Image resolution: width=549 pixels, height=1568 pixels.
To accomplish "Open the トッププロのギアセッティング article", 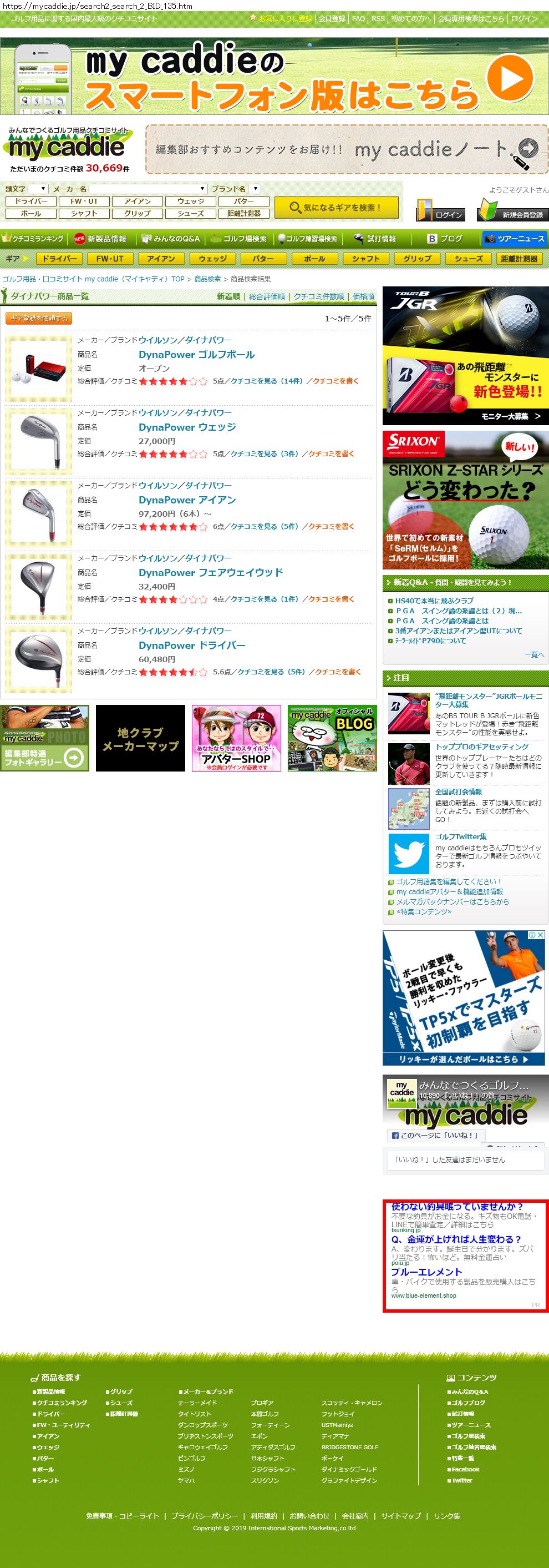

====================

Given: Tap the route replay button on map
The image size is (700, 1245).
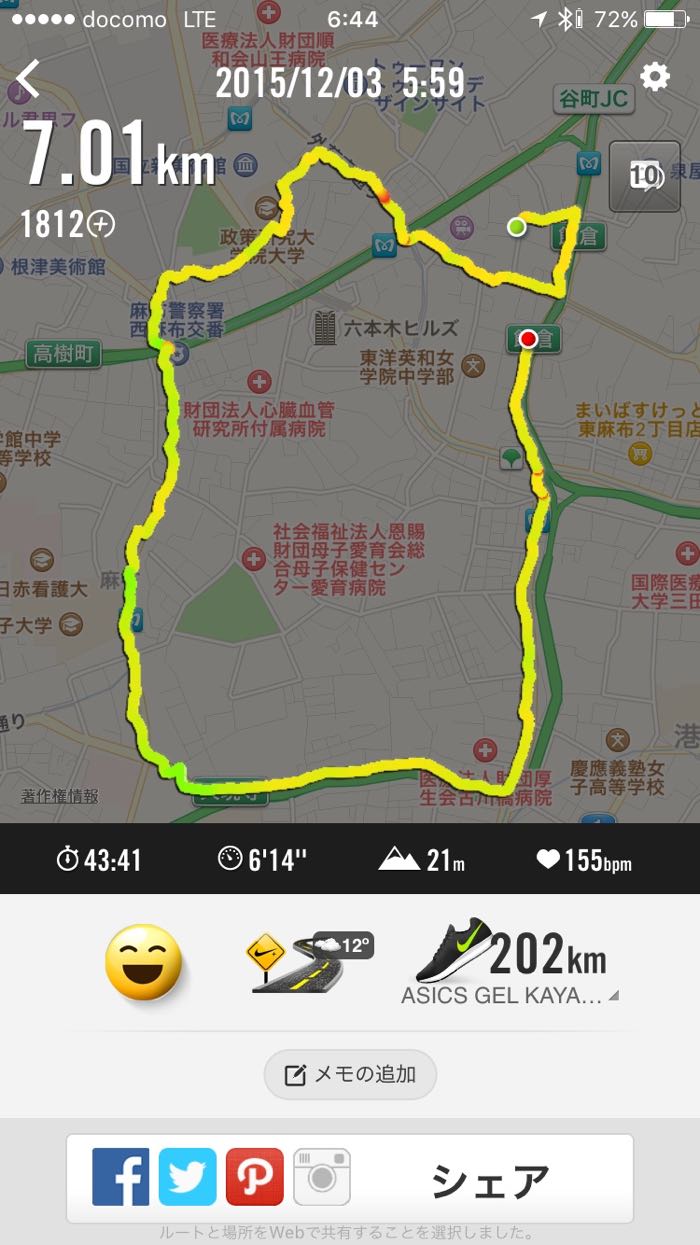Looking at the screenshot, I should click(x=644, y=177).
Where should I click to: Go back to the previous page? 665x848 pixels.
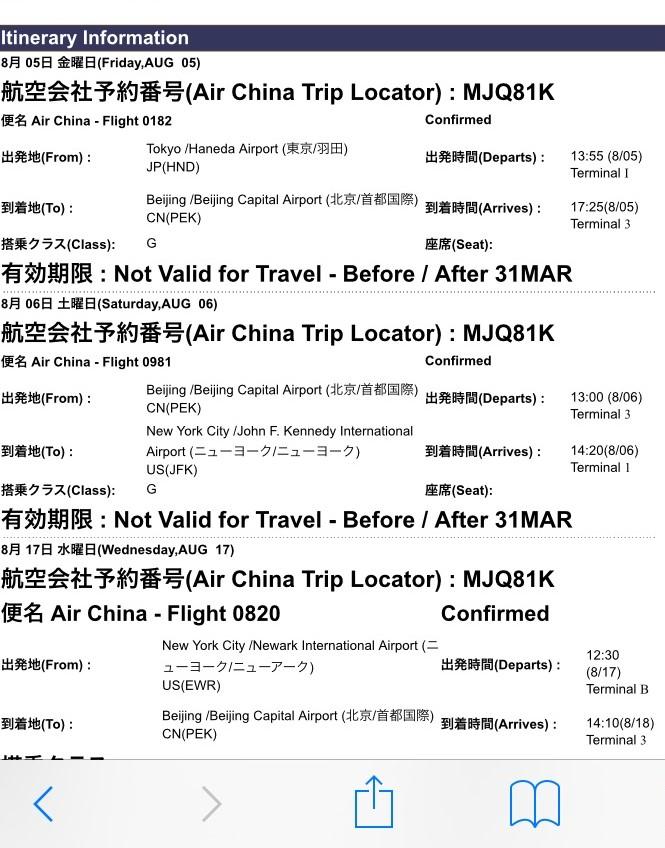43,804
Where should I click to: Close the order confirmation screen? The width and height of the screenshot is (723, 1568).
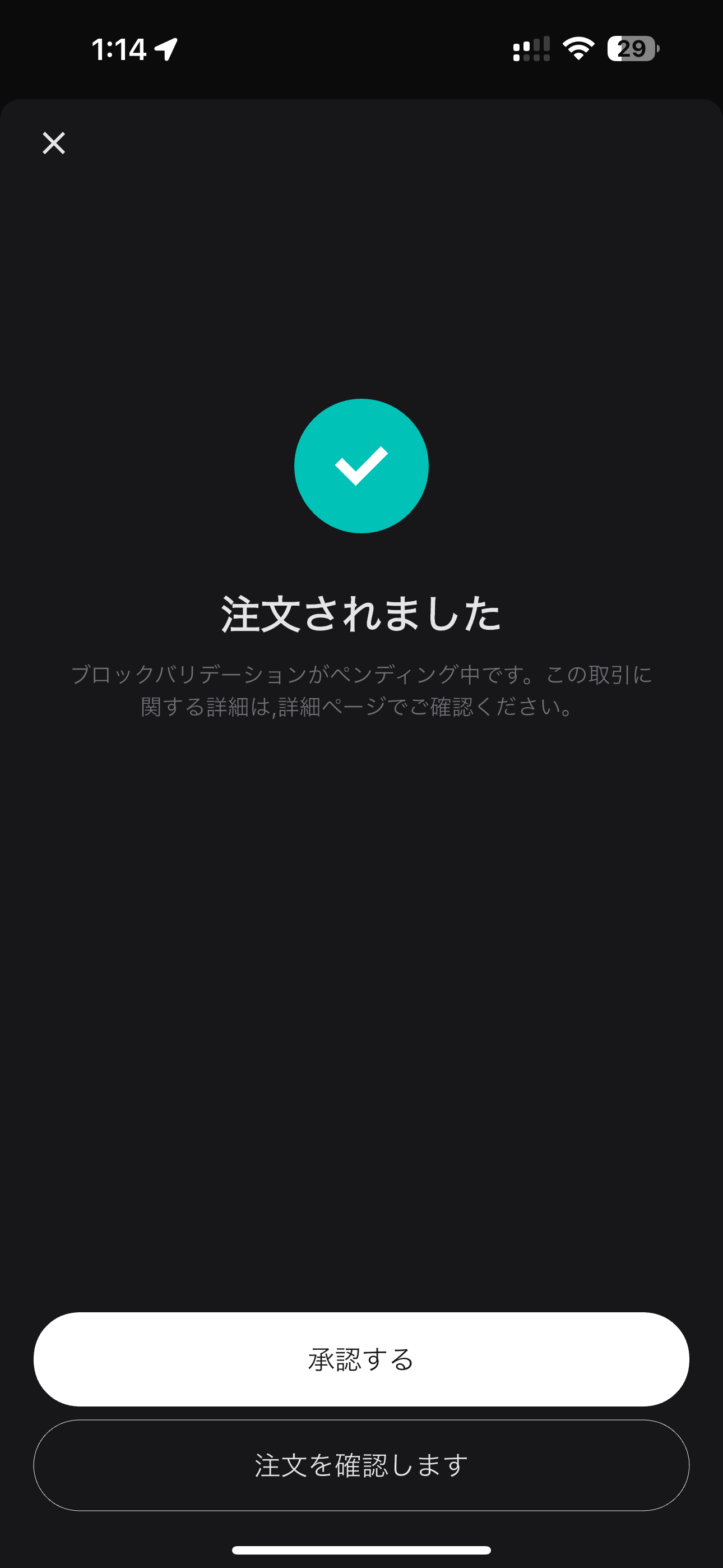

====================

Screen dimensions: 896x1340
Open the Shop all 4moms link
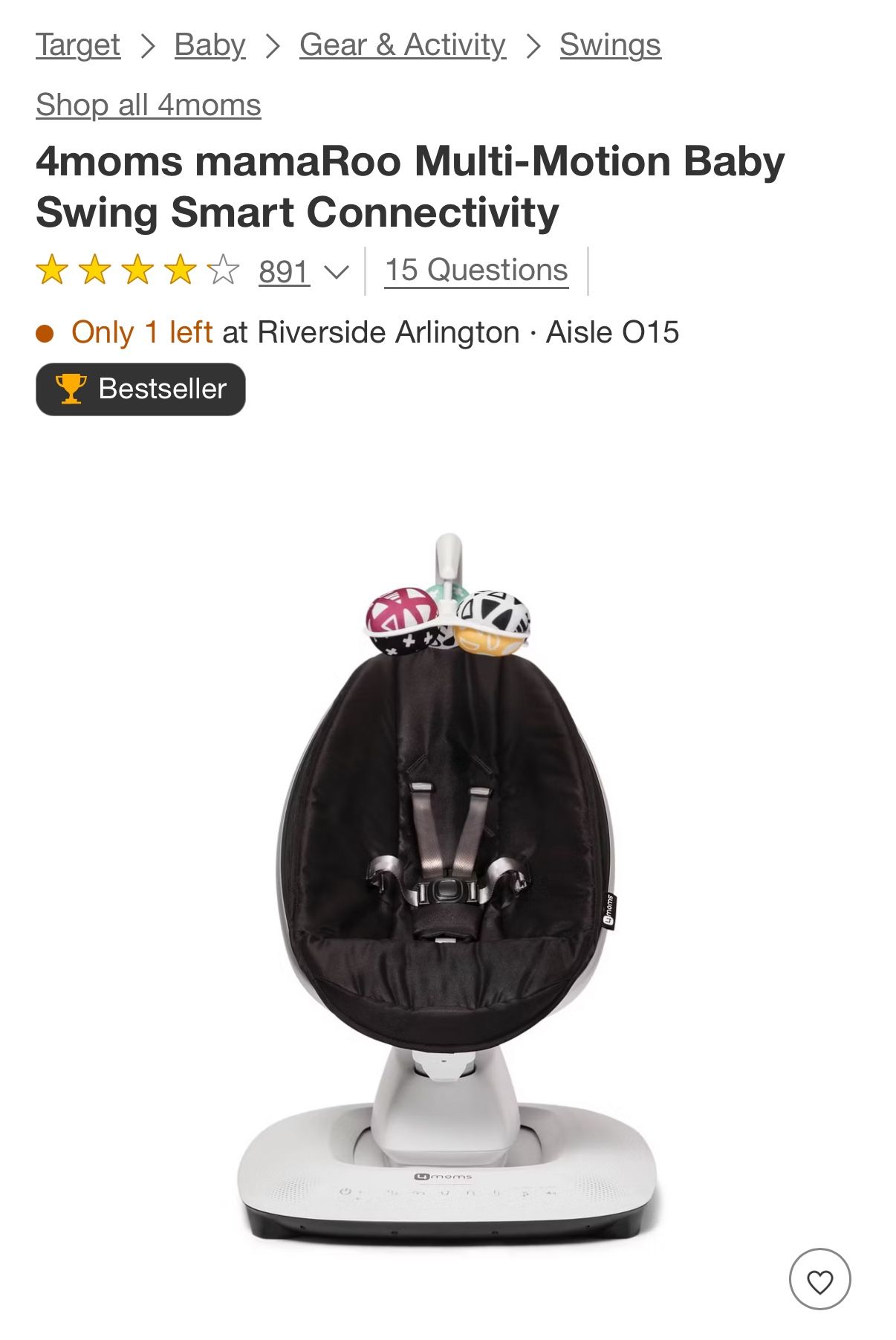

====================

■ Work to complete ■
List the listing lines as a numbered list, from the line with "Given: Tap the route replay button on map" to the line with "Where should I click to: Close", both included, with blank lines left out. Leave the pictures out.

■ Answer to this exercise ■
1. Given: Tap the route replay button on map
2. The image size is (700, 1245).
3. Looking at the screenshot, I should click(x=644, y=177).
4. Where should I click to: Go back to the previous page? 665x848 pixels.
5. 43,804
6. Where should I click to: Close the order confirmation screen? The width and height of the screenshot is (723, 1568).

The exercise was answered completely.